■ What the exercise asks:
Word for word, restate the records that follow.

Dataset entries

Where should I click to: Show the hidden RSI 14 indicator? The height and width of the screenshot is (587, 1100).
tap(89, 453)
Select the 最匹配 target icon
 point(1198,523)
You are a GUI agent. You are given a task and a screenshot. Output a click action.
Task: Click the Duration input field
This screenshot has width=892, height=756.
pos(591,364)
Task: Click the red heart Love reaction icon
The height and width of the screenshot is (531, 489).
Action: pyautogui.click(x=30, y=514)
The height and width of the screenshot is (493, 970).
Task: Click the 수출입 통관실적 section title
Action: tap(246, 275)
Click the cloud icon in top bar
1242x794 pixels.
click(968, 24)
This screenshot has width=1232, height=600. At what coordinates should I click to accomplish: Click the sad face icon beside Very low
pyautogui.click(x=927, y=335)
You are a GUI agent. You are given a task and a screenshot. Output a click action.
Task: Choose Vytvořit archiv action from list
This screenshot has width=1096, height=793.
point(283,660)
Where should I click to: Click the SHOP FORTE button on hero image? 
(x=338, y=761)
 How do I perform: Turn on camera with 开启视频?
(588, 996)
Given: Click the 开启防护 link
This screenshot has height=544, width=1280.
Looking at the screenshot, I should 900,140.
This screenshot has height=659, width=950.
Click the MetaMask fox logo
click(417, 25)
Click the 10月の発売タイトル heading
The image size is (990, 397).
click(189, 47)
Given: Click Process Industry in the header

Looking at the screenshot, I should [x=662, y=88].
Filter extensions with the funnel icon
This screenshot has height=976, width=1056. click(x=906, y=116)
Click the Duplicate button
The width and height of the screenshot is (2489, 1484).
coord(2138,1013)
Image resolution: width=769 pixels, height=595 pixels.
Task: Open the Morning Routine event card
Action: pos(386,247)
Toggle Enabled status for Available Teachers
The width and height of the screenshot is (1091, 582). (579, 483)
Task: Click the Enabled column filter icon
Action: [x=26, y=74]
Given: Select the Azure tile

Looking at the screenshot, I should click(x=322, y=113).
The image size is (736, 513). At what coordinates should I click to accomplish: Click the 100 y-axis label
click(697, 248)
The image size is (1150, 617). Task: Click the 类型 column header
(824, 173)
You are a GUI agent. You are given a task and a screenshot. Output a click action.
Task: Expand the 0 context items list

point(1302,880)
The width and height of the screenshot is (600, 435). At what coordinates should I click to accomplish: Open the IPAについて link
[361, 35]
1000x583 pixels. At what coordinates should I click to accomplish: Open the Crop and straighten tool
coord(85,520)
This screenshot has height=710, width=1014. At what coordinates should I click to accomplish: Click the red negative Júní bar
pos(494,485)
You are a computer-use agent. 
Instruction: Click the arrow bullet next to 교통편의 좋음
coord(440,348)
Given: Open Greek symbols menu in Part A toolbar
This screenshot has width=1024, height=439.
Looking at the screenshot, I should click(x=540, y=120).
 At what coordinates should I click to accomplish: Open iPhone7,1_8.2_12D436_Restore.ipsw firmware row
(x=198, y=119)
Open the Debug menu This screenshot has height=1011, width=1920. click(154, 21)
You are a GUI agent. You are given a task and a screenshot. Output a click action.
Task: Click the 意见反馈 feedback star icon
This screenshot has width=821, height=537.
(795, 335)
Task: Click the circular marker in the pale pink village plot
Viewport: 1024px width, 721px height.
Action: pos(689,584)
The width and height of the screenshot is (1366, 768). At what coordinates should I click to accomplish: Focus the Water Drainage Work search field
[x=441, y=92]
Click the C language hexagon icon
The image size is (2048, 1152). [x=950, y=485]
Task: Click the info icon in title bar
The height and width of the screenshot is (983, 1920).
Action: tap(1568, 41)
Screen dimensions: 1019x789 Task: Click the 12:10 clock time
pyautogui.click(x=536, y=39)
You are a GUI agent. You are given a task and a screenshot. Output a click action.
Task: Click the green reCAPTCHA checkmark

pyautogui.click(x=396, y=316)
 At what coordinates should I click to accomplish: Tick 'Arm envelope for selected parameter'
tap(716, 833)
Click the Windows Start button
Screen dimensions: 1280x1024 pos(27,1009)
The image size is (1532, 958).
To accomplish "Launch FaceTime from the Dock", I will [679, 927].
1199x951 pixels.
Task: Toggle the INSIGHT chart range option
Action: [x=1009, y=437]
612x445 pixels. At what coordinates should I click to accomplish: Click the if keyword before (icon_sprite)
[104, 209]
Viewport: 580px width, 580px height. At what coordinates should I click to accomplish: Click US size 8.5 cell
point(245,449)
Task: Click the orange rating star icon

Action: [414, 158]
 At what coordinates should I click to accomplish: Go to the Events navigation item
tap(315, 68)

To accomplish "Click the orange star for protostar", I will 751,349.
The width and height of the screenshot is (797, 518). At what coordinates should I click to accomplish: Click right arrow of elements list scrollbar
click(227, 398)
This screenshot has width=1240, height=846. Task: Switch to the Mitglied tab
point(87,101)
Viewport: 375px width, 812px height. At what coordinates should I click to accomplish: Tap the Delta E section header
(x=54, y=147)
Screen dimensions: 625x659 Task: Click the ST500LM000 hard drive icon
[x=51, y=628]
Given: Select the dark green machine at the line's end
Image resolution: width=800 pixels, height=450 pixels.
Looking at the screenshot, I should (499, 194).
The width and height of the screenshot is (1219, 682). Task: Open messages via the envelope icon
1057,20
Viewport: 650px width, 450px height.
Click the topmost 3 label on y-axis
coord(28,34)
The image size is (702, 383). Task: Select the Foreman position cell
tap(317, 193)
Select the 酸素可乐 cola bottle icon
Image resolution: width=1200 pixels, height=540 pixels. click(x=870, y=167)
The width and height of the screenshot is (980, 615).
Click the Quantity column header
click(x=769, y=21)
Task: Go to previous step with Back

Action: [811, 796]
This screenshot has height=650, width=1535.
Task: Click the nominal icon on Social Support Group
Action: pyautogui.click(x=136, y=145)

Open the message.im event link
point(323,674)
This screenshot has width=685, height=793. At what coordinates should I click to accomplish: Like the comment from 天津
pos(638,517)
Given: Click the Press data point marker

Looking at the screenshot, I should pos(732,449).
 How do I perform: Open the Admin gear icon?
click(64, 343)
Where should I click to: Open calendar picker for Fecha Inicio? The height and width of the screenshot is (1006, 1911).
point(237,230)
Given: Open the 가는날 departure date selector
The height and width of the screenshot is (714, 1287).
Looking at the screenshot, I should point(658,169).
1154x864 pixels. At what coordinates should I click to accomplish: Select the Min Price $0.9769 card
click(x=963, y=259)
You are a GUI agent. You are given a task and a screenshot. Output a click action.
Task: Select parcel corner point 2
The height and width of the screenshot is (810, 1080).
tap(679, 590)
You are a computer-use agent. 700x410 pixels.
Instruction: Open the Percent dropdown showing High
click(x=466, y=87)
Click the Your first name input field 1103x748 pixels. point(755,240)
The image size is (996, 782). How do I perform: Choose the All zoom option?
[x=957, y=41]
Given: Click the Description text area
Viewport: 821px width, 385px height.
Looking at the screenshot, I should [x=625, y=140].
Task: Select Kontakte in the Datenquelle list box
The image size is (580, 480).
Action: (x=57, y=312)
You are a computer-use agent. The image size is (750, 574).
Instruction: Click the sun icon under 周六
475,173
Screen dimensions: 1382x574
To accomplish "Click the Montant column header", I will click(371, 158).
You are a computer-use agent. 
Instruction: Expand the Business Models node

■ Response:
Where should I click to: Show the hidden RSI 14 indicator? The height and width of the screenshot is (587, 1100).
tap(89, 453)
Select the 最匹配 target icon
 point(1198,523)
You are a GUI agent. You are given a task and a screenshot. Output a click action.
Task: Click the Duration input field
This screenshot has width=892, height=756.
pos(591,364)
Task: Click the red heart Love reaction icon
The height and width of the screenshot is (531, 489).
Action: pyautogui.click(x=30, y=514)
The height and width of the screenshot is (493, 970).
Task: Click the 수출입 통관실적 section title
Action: tap(246, 275)
Click the cloud icon in top bar
1242x794 pixels.
click(968, 24)
This screenshot has width=1232, height=600. At what coordinates should I click to accomplish: Click the sad face icon beside Very low
pyautogui.click(x=927, y=335)
You are a GUI agent. You are given a task and a screenshot. Output a click action.
Task: Choose Vytvořit archiv action from list
This screenshot has width=1096, height=793.
point(283,660)
Where should I click to: Click the SHOP FORTE button on hero image? 
(x=338, y=761)
 How do I perform: Turn on camera with 开启视频?
(588, 996)
Given: Click the 开启防护 link
This screenshot has height=544, width=1280.
Looking at the screenshot, I should 900,140.
This screenshot has height=659, width=950.
Click the MetaMask fox logo
click(417, 25)
Click the 10月の発売タイトル heading
The image size is (990, 397).
click(189, 47)
Given: Click Process Industry in the header

Looking at the screenshot, I should [x=662, y=88].
Filter extensions with the funnel icon
This screenshot has height=976, width=1056. click(x=906, y=116)
Click the Duplicate button
The width and height of the screenshot is (2489, 1484).
coord(2138,1013)
Image resolution: width=769 pixels, height=595 pixels.
Task: Open the Morning Routine event card
Action: pos(386,247)
Toggle Enabled status for Available Teachers
The width and height of the screenshot is (1091, 582). (579, 483)
Task: Click the Enabled column filter icon
Action: [x=26, y=74]
Given: Select the Azure tile

Looking at the screenshot, I should click(x=322, y=113).
The image size is (736, 513). At what coordinates should I click to accomplish: Click the 100 y-axis label
click(697, 248)
The image size is (1150, 617). Task: Click the 类型 column header
(824, 173)
You are a GUI agent. You are given a task and a screenshot. Output a click action.
Task: Expand the 0 context items list

point(1302,880)
The width and height of the screenshot is (600, 435). At what coordinates should I click to accomplish: Open the IPAについて link
[361, 35]
1000x583 pixels. At what coordinates should I click to accomplish: Open the Crop and straighten tool
coord(85,520)
This screenshot has height=710, width=1014. At what coordinates should I click to accomplish: Click the red negative Júní bar
pos(494,485)
You are a computer-use agent. 
Instruction: Click the arrow bullet next to 교통편의 좋음
coord(440,348)
Given: Open Greek symbols menu in Part A toolbar
This screenshot has width=1024, height=439.
Looking at the screenshot, I should click(x=540, y=120).
 At what coordinates should I click to accomplish: Open iPhone7,1_8.2_12D436_Restore.ipsw firmware row
(x=198, y=119)
Open the Debug menu This screenshot has height=1011, width=1920. click(154, 21)
You are a GUI agent. You are given a task and a screenshot. Output a click action.
Task: Click the 意见反馈 feedback star icon
This screenshot has width=821, height=537.
(795, 335)
Task: Click the circular marker in the pale pink village plot
Viewport: 1024px width, 721px height.
Action: pos(689,584)
The width and height of the screenshot is (1366, 768). At what coordinates should I click to accomplish: Focus the Water Drainage Work search field
[x=441, y=92]
Click the C language hexagon icon
The image size is (2048, 1152). [x=950, y=485]
Task: Click the info icon in title bar
The height and width of the screenshot is (983, 1920).
Action: tap(1568, 41)
Screen dimensions: 1019x789 Task: Click the 12:10 clock time
pyautogui.click(x=536, y=39)
You are a GUI agent. You are given a task and a screenshot. Output a click action.
Task: Click the green reCAPTCHA checkmark

pyautogui.click(x=396, y=316)
 At what coordinates should I click to accomplish: Tick 'Arm envelope for selected parameter'
tap(716, 833)
Click the Windows Start button
Screen dimensions: 1280x1024 pos(27,1009)
The image size is (1532, 958).
To accomplish "Launch FaceTime from the Dock", I will [679, 927].
1199x951 pixels.
Task: Toggle the INSIGHT chart range option
Action: [x=1009, y=437]
612x445 pixels. At what coordinates should I click to accomplish: Click the if keyword before (icon_sprite)
[104, 209]
Viewport: 580px width, 580px height. At what coordinates should I click to accomplish: Click US size 8.5 cell
point(245,449)
Task: Click the orange rating star icon

Action: [414, 158]
 At what coordinates should I click to accomplish: Go to the Events navigation item
tap(315, 68)

To accomplish "Click the orange star for protostar", I will 751,349.
The width and height of the screenshot is (797, 518). At what coordinates should I click to accomplish: Click right arrow of elements list scrollbar
click(227, 398)
This screenshot has width=1240, height=846. Task: Switch to the Mitglied tab
point(87,101)
Viewport: 375px width, 812px height. At what coordinates should I click to accomplish: Tap the Delta E section header
(x=54, y=147)
Screen dimensions: 625x659 Task: Click the ST500LM000 hard drive icon
[x=51, y=628]
Given: Select the dark green machine at the line's end
Image resolution: width=800 pixels, height=450 pixels.
Looking at the screenshot, I should (499, 194).
The width and height of the screenshot is (1219, 682). Task: Open messages via the envelope icon
1057,20
Viewport: 650px width, 450px height.
Click the topmost 3 label on y-axis
coord(28,34)
The image size is (702, 383). Task: Select the Foreman position cell
tap(317, 193)
Select the 酸素可乐 cola bottle icon
Image resolution: width=1200 pixels, height=540 pixels. click(x=870, y=167)
The width and height of the screenshot is (980, 615).
Click the Quantity column header
click(x=769, y=21)
Task: Go to previous step with Back

Action: [811, 796]
This screenshot has height=650, width=1535.
Task: Click the nominal icon on Social Support Group
Action: pyautogui.click(x=136, y=145)

Open the message.im event link
point(323,674)
This screenshot has width=685, height=793. At what coordinates should I click to accomplish: Like the comment from 天津
pos(638,517)
Given: Click the Press data point marker

Looking at the screenshot, I should pos(732,449).
 How do I perform: Open the Admin gear icon?
click(64, 343)
Where should I click to: Open calendar picker for Fecha Inicio? The height and width of the screenshot is (1006, 1911).
point(237,230)
Given: Open the 가는날 departure date selector
The height and width of the screenshot is (714, 1287).
Looking at the screenshot, I should point(658,169).
1154x864 pixels. At what coordinates should I click to accomplish: Select the Min Price $0.9769 card
click(x=963, y=259)
You are a GUI agent. You are given a task and a screenshot. Output a click action.
Task: Select parcel corner point 2
The height and width of the screenshot is (810, 1080).
tap(679, 590)
You are a computer-use agent. 700x410 pixels.
Instruction: Open the Percent dropdown showing High
click(x=466, y=87)
Click the Your first name input field 1103x748 pixels. point(755,240)
The image size is (996, 782). How do I perform: Choose the All zoom option?
[x=957, y=41]
Given: Click the Description text area
Viewport: 821px width, 385px height.
Looking at the screenshot, I should [x=625, y=140].
Task: Select Kontakte in the Datenquelle list box
The image size is (580, 480).
Action: (x=57, y=312)
You are a computer-use agent. The image size is (750, 574).
Instruction: Click the sun icon under 周六
475,173
Screen dimensions: 1382x574
To accomplish "Click the Montant column header", I will click(371, 158).
You are a computer-use agent. 
Instruction: Expand the Business Models node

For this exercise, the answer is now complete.